Meet Meretrix Petechialis, The Clam Discovered To Produce Antibiotics
There hasn't been much research done surrounding invertebrate defense compounds, but scientists at the Institute of Oceanology of the Chinese Academy of Sciences (IOCAS) are now claiming to have found a type of clam that can produce a complicated antibiotic on its own, according to Chemistry World.
They discovered that the clam, Meretrix petechialis, synthesizes the antibiotic erythromycin, which scientists had previously believed was only produced by actinobacteria. Actinobacteria are high-GC bacteria that make their homes in a range of habitats, from marine and freshwater systems to soil and rhizosphere (a thin layer of soil that's affected by root secretions), according to ScienceDirect. They are known for producing an assortment of antibiotics, enzymes, enzyme inhibitors, signaling molecules, and immunomodulators.
But it turns out actinobacteria are not the only ones churning out antibiotics. Asiatic hard clams are apparently managing to survive in mud flat habitats full of bacteria without adaptive immune systems by producing, storing, and secreting erythromycin, per Phys.org. The clams have seemingly evolved alongside the bacteria and developed antibiotic defenses as they did.

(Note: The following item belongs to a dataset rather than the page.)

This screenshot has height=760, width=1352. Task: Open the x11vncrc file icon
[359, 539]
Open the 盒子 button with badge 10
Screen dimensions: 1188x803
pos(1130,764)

Proving the antibiotic came from the clams
Asiatic hard clams, or Meretrix petechialis, have mucus-rich cells underneath their mantle epithelium, the latter of which has direct contact with the bacteria-laden mud flats, according to the researchers' paper, which is published in the Proceedings of the National Academy of Sciences. The team believes those cells are producing the erythromycin, which has antibacterial properties.
Sometimes, the chemical defenses surrounding marine invertebrates are made by microbial symbionts, according to Chemistry World. So the researchers had to prove that the clams themselves were producing the antibiotic, not bacteria in their environment. They used liquid chromatography coupled with mass spectrometry, immunocytochemistry, fluorescence in situ hybridization, RNA interference, and enzyme-linked immunosorbent assay to trace the erythromycin to the clams, per the paper abstract.

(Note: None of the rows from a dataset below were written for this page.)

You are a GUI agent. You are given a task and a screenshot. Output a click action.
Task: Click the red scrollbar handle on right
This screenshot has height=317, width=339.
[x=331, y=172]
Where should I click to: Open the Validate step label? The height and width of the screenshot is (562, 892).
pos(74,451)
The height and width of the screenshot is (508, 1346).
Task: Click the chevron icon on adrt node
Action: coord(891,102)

"This is quite astonishing work," the Goethe University biomolecular chemist Martin Grininger told Chemistry World. "It is often difficult to say where synthesis comes from, whether it is coming from bacteria living within the eukaryotic system or from the [animal] itself. They addressed this in as yet unmatched detail."
The perils of tinkering with Mother Nature
If the erythromycin is indeed synthesized in the clams themselves, that would mean it's produced by an animal tissue. And if that's the case, this discovery could pave the way for scientists to someday genetically engineer animals to make their own antibiotics, Chinese Academy of Sciences marine biologist Xin Yue told Chemistry World. Of course, the wisdom and ethics of such a move would be highly questionable. The world is already seeing an onslaught of antibiotic-resistant bacteria that evolved partially as a result of the overuse and misuse of antibiotics, according to the Cleveland Clinic. In fact, the Centers for Disease Control and Prevention now calls antimicrobial resistance by bacteria "an urgent global public health threat."
In the event that scientists did override ethical concerns and genetically engineer animals to make their own antibiotics, it is likely that bacteria would eventually evolve to evade those antibiotics. That's just one possibility to make scientists think twice before monkeying with Mother Nature.